» **WORK INSTRUCTION**
Each line below that contains "agent" should be counted; give the total alone.

» **GIVEN RECORDS**
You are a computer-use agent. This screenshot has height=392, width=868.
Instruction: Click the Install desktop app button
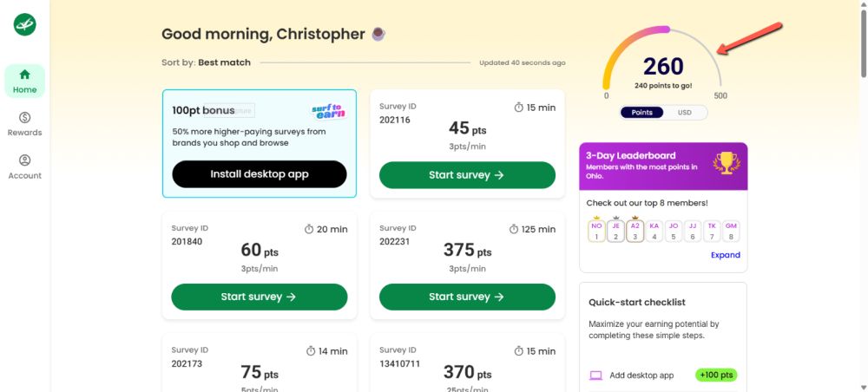coord(259,174)
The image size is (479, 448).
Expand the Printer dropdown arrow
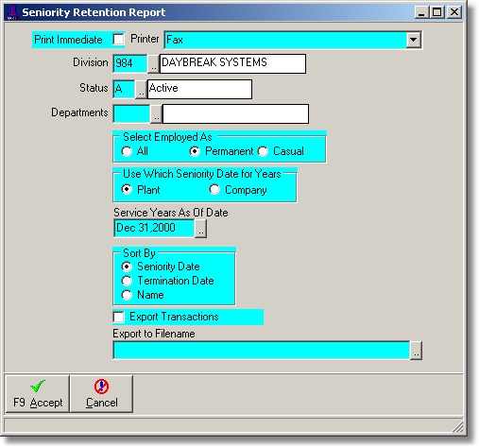[x=413, y=40]
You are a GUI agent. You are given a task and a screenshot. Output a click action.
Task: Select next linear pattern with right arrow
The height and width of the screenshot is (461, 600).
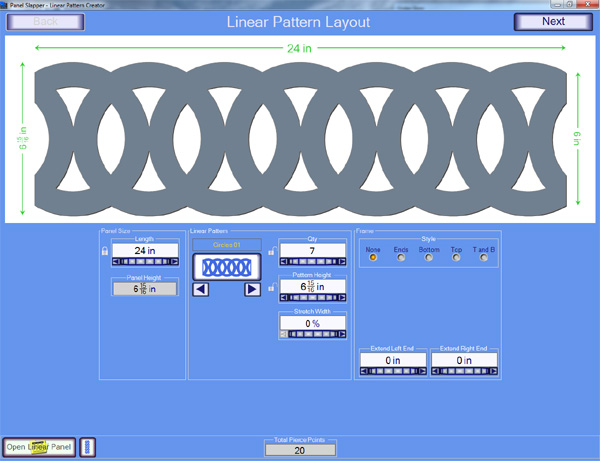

» **ANSWER TO THIS TASK**
2